Wikipedia defines NUI as “common parlance used by designers and developers of computer interfaces to refer to a user interface that is effectively invisible, or becomes invisible with successive learned interactions, to its users”. In that Wikipedia entry, Bill Buxton of Microsoft is mentioned and you’ll see him in the video above as he’s been at work on this stuff as far back as 1984. Project Natal and Surface from Microsoft are also mentioned in that entry alongside the amazing work of Jeff Han on multi-touch which he showed at TED in 2006. On a side note, it wasn’t a surprise to me to see that poleydee was an early contributor to this Wikipedia entry as I know he’s a big fan of Bill’s work.

There is a lot of work going on at Microsoft around NUI and this video brings much of it together – from Windows 7 touch, Surface, Natal and the Office Envisioning videos. Until now, much of this seemed a bit far off – in the realm of Minority Report it seemed very “Hollywood”. However, inexpensive display technology is enabling any surface to become an interactive screen. Cameras and microphones can now be embedded in almost anything and the Wii and iPhone have shown that computers can understand simple gestures – with Natal that goes further with more advanced gestures and speech recognition. There is much talk of augmented reality at the moment and that adds another layer of exciting potential.

Component prices are falling fast so we’ll start to see hardware catch up with the software work that has gone on to date. Microsoft Research, it we get things right has a big part to play here as for years we’ve invested in computer vision, machine learning, user interfaces and language processing – across the many labs we have but much of that here in the UK in our Cambridge lab which I’m personally pleased about.
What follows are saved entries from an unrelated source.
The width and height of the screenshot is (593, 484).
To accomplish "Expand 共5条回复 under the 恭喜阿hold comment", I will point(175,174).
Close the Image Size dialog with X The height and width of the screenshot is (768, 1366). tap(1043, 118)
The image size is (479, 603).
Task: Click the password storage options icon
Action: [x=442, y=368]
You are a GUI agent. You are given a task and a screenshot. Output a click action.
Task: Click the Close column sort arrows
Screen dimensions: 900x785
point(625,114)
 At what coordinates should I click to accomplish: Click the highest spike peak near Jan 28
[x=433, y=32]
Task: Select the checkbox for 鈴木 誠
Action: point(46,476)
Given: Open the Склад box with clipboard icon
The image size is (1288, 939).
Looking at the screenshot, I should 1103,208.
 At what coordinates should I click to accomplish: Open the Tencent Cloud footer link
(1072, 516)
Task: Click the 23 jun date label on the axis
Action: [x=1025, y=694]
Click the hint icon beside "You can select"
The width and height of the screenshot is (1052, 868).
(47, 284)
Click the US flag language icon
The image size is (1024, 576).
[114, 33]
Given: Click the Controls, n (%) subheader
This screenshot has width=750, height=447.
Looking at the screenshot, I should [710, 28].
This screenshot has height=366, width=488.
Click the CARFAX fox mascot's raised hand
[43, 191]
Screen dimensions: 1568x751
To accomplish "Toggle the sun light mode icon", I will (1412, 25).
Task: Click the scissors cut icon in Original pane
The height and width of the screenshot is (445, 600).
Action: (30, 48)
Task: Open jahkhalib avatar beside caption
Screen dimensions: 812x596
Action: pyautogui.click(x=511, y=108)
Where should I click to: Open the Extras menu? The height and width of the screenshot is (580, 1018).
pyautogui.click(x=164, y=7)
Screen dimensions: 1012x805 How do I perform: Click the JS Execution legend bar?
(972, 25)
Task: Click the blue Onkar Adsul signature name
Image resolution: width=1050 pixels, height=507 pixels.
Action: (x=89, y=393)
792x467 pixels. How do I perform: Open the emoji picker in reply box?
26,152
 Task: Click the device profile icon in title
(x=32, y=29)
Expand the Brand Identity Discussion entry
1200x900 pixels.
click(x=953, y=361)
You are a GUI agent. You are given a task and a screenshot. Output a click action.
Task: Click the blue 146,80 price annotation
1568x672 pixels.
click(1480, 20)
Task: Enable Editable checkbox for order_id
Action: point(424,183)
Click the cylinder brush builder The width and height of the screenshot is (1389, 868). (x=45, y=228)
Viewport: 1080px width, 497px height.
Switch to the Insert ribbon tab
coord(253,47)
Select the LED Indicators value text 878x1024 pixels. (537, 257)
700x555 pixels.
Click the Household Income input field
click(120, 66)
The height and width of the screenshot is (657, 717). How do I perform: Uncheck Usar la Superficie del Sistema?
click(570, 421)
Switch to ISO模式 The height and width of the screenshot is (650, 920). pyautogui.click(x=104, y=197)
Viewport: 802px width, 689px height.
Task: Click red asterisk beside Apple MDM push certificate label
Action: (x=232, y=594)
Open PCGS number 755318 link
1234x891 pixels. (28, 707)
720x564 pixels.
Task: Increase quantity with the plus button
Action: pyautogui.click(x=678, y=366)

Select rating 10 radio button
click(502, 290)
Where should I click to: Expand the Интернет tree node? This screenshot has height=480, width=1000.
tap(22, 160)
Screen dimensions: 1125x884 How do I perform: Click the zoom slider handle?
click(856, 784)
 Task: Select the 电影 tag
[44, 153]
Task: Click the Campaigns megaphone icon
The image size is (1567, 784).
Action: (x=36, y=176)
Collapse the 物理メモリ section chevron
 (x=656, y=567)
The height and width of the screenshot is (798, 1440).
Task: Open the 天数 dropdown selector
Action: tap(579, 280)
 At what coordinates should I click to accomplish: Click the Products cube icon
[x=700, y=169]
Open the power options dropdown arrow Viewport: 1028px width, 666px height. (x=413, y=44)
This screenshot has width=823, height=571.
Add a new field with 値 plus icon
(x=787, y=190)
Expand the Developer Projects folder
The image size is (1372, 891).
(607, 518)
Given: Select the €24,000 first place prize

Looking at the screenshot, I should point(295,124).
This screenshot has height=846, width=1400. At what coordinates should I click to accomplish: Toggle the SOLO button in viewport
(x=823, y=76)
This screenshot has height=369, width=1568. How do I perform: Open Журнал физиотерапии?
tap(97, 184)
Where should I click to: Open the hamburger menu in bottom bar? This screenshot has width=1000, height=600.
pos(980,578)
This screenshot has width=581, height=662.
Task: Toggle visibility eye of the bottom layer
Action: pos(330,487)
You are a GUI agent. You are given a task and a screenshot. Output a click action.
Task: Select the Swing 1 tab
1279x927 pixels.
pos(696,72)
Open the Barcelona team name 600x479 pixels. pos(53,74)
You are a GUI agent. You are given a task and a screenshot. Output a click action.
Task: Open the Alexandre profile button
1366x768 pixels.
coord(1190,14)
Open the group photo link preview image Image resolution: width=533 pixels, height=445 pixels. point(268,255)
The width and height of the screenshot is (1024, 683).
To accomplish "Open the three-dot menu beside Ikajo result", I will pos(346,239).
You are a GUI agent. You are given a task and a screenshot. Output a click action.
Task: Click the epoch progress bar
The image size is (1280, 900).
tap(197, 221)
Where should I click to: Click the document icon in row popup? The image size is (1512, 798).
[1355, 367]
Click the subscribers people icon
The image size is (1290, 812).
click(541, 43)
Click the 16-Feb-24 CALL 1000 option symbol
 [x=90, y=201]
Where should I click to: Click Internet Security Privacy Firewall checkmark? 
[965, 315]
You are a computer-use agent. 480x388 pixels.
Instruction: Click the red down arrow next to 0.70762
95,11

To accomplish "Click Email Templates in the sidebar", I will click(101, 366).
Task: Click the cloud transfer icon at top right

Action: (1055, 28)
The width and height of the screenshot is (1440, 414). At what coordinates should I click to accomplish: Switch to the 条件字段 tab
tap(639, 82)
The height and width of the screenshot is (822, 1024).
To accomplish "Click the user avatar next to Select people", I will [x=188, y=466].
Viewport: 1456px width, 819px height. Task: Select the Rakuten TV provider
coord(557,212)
It’s been a long journey as this work goes back as early as 1991….finally we’re starting to see it bear fruit.

We’re taking a platform approach to this and looking to others to innovate on top. The PDC began some of our quest to unleash  that innovation to some extent - the laptop giveaway encouraged these new types of NUI apps with a machine designed specifically to highlight the sensors in the unit and build completely new applications based on touch and more. The second video below shows you some of the apps that were in the laptop from the PDC – but these are just the tip of the iceberg – I can’t wait to see what developers do with all of this.